### À FAIRE
A. Recopiez mot pour mot, dans le texte sur Gustave Barlot, le passage qui s'ouvre sur les mots contenant « Compromis dans l’affaire » et se clôt sur « BARLOT devient artisan. ».
B. Rédigez, s'il vous plaît, la suite du texte sur Gustave Barlot à partir de sa dernière phrase.
### TEXTE SOURCE ###
Condamné à mort, il échappe au peloton d’exécution grâce à l’avancée rapide des Alliés qui avaient débarqué sur ces entrefaites.

Il est transféré sur un brancard au camp de Royallieu (une des antichambres des camps de concentration) sans avoir parlé. Déporté en Allemagne, il est interné au sinistre camp de Neuengamme.

C’est un des rares rescapés du convoi de Ltibeck (la « longue marche de la mort ») et du « Cap Arcona » -3 mai 1945- (les nazis avaient entassé les Déportés sur des bateaux pour « ne pas laisser de traces » de leurs méfaits ; les armées alliées à la France avaient coulé trois des quatre navires chargés de Déportés).

Porté disparu à la suite de cette tragédie, Gustave BARLOT est ensuite rapatrié en France en 1945 après une évacuation sur la Suède. Il ne pesait plus que 37,5 kg.

Compromis dans l’affaire du « plan bleu » en juillet 1947, il est incarcéré à la prison de la Santé à Paris. Il en fut quand même libéré. En 1949, il s’engage dans la Légion Étrangère et sert en Algérie (il est au 1er Régiment Étranger d’Infanterie) puis en Indochine avec le grade de Sergent-chef de 1951 à 1954. Fin de la carrière militaire en 1955 et commencement de la vie professionnelle cette même année, Gustave BARLOT devient artisan.

Il passe maintenant sa retraite dans le sud-ouest de la France. Et de me raconter ces anecdotes : « j’ai appris ma nomination de Compagnon dans un bureau de la France Combattante à Paris et je ne savais pas ce qu’elle représentait...Monsieur Roumeguère (Compagnon de la Libération en 1942), secrétaire de la France Combattante ayant découvert un dossier, j’avais été décoré à titre posthume...puis je fus présenté au Grand-Chancelier de l’époque l’Amiral Georges Thierry d’Argenlieu...le Général de Gaulle étant• absent, il m’a délégué le Général Legentilhomme (Compagnon de la Libération en 1942) qui m’a décoré en même temps que deux veuves de Compagnon dans la cour des Invalides ».
### LIGNES DE DONNÉES ###
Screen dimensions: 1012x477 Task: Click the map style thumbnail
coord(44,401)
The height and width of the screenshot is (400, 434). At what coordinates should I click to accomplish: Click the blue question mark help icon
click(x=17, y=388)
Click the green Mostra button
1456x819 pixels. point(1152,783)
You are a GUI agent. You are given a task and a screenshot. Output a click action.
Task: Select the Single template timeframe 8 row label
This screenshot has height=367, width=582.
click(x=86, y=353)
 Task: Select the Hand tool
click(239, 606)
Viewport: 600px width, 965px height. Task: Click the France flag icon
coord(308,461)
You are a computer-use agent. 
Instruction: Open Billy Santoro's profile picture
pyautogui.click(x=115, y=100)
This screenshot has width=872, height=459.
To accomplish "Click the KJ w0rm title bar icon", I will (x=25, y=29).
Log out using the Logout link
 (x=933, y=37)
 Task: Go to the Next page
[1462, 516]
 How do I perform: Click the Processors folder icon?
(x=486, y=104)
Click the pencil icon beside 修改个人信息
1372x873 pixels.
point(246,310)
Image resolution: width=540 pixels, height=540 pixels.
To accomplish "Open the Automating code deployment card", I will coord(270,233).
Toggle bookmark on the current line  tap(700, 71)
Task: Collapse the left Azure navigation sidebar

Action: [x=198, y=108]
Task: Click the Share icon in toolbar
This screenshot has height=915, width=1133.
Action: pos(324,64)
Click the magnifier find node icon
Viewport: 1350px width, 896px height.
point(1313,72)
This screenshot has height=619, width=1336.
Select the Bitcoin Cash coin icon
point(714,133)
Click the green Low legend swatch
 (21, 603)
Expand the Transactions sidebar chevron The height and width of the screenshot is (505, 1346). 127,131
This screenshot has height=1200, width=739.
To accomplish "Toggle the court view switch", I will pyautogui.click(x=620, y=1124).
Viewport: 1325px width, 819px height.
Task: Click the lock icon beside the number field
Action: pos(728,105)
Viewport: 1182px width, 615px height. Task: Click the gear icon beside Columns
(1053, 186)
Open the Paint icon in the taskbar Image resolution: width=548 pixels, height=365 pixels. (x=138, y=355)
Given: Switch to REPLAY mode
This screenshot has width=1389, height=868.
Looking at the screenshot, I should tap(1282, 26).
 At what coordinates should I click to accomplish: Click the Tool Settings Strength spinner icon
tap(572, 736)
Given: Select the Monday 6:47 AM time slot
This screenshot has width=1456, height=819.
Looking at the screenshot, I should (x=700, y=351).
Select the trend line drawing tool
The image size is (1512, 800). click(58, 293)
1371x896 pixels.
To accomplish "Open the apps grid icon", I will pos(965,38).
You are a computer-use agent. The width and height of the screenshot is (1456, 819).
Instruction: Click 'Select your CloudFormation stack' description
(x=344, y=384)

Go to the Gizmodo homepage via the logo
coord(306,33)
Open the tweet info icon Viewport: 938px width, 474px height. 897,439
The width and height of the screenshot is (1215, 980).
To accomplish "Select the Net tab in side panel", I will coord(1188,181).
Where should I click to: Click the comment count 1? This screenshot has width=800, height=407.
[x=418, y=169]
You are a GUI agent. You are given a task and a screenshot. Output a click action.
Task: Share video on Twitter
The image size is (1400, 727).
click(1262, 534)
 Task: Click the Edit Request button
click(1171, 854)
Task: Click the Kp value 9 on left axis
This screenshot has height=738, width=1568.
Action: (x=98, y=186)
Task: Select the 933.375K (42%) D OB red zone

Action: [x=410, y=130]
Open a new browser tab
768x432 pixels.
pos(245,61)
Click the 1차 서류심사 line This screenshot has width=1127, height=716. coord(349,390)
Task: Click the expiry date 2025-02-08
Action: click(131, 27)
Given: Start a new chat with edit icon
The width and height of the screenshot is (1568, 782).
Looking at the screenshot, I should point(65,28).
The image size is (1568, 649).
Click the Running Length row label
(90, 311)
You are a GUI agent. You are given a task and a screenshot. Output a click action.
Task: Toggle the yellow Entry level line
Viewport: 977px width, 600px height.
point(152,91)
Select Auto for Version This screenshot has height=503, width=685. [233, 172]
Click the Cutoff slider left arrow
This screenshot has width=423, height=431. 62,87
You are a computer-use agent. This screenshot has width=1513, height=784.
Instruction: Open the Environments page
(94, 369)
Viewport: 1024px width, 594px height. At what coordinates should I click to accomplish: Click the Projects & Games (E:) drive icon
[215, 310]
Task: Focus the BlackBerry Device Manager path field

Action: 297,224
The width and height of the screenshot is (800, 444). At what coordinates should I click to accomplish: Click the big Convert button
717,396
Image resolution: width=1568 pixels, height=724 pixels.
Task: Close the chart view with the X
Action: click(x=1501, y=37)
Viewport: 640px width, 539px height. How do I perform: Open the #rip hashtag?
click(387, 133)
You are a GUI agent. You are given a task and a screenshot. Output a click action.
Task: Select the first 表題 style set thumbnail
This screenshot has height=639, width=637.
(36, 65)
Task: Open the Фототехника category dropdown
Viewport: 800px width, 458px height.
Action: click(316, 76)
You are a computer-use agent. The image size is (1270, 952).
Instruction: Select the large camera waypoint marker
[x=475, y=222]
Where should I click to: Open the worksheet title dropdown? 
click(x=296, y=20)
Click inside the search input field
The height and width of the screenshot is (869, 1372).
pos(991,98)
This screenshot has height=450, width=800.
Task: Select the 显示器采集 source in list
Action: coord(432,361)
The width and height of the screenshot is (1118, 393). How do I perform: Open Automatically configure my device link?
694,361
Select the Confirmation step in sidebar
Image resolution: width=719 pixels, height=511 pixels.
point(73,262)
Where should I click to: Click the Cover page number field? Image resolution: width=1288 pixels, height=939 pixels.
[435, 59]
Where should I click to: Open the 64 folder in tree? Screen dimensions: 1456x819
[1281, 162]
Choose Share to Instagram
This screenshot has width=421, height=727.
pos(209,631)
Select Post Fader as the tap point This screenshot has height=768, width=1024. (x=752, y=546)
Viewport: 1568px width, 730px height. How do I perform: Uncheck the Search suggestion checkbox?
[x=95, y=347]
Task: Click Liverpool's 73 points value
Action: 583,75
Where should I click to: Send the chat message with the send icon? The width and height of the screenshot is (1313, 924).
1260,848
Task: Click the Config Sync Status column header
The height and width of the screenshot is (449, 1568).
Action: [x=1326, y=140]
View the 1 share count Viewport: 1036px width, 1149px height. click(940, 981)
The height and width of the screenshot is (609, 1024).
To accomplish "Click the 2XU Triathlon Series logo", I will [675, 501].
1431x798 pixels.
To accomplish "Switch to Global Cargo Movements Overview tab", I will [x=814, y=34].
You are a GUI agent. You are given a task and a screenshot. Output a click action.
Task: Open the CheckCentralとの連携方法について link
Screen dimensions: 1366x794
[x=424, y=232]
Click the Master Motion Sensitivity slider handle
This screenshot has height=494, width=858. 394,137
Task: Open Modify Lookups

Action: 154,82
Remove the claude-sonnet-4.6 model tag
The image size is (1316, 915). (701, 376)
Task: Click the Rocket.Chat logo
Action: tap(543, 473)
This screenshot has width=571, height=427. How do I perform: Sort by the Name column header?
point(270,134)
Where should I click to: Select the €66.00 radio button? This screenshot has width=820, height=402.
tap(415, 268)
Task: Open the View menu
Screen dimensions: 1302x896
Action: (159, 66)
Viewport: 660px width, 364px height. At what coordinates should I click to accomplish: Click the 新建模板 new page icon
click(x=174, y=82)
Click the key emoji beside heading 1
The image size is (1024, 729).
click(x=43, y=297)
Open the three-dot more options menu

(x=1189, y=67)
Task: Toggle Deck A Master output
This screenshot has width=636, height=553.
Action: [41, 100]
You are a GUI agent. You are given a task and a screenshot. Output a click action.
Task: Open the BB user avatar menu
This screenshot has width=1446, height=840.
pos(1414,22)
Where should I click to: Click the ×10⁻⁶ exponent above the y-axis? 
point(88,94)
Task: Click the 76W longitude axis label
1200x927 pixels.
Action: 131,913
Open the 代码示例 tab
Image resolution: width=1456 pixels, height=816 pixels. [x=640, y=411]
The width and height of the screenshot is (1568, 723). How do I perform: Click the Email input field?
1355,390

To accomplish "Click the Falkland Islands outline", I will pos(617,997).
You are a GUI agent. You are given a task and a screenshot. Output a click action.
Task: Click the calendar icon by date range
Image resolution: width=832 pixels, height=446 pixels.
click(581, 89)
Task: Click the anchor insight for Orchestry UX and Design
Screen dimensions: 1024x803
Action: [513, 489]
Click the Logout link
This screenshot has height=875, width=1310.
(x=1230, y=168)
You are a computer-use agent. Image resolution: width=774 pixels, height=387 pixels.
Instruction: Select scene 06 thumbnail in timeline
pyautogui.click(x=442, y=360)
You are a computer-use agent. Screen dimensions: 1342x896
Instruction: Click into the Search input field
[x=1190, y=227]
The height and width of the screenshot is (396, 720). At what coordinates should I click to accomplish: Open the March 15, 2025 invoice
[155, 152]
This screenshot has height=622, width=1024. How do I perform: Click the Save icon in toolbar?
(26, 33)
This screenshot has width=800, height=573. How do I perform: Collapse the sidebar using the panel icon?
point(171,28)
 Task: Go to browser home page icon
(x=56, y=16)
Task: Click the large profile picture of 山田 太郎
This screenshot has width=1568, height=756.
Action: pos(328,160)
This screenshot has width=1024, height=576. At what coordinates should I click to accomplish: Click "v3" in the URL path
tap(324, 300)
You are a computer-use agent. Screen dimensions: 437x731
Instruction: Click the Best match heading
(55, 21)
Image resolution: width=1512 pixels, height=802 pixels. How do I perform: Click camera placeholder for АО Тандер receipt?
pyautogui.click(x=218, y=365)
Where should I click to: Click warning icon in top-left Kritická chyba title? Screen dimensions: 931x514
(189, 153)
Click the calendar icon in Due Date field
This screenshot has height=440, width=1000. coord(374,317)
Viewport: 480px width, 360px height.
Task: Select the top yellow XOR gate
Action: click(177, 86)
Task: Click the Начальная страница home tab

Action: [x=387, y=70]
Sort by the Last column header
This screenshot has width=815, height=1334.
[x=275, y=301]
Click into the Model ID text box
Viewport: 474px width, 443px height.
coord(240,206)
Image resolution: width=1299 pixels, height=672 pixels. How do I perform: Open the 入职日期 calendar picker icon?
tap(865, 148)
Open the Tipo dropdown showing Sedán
###
### RÉPONSES DANS L'ORDRE
A.
Compromis dans l’affaire du « plan bleu » en juillet 1947, il est incarcéré à la prison de la Santé à Paris. Il en fut quand même libéré. En 1949, il s’engage dans la Légion Étrangère et sert en Algérie (il est au 1er Régiment Étranger d’Infanterie) puis en Indochine avec le grade de Sergent-chef de 1951 à 1954. Fin de la carrière militaire en 1955 et commencement de la vie professionnelle cette même année, Gustave BARLOT devient artisan.

B.
Et Gustave BARLOT de me dire aussi :

« ce n’est que 13 ans après être rentré d’Extrême-Orient que j’ai appris que j’avais droit à une pension d’invalidité vues les tortures et la déportation...je ne savais pas que j’avais droit à cela et c’est le chef des déportés de Haute- Marne qui s’est empressé de faire mon dossier de pension ».

La citation pour la Croix de la Libération de Gustave BARLOT est :

«Sous-Officier de chars modèle de patriotisme et de dévouement, a, de 1940 et jusqu’à son arrestation en 1944, travaillé à la libération de sa patrie.

Ayant successivement fait partie de plusieurs organisations de résistance de l’armée a, au cours de l’accomplissement de nombreuses missions risqué sans hésitation sa vie pour assurer la sécurité du travail de ses camarades, de ses chefs et la sauvegarde de ce que tout son service avait réalisé.

A accepté volontairement de s’exposer une fois de plus ouvertement aux représailles allemandes.

Passé au service des renseignements, arrêté par la gestapo, a été torturé et a disparu. »

Avis favorable du Général Koenig (Compagnon de la Libération en 1942) le 24 septembre 1945 alors que le mémoire pour l’attribution de la Croix de la Libération de Gustave BARLOT n’est pas signé.

 

Par Olivier MATTHEY-DORET

Extrait de son livre "Les Compagnons de la Libération de la Région R2"

Avec son aimable autorisation.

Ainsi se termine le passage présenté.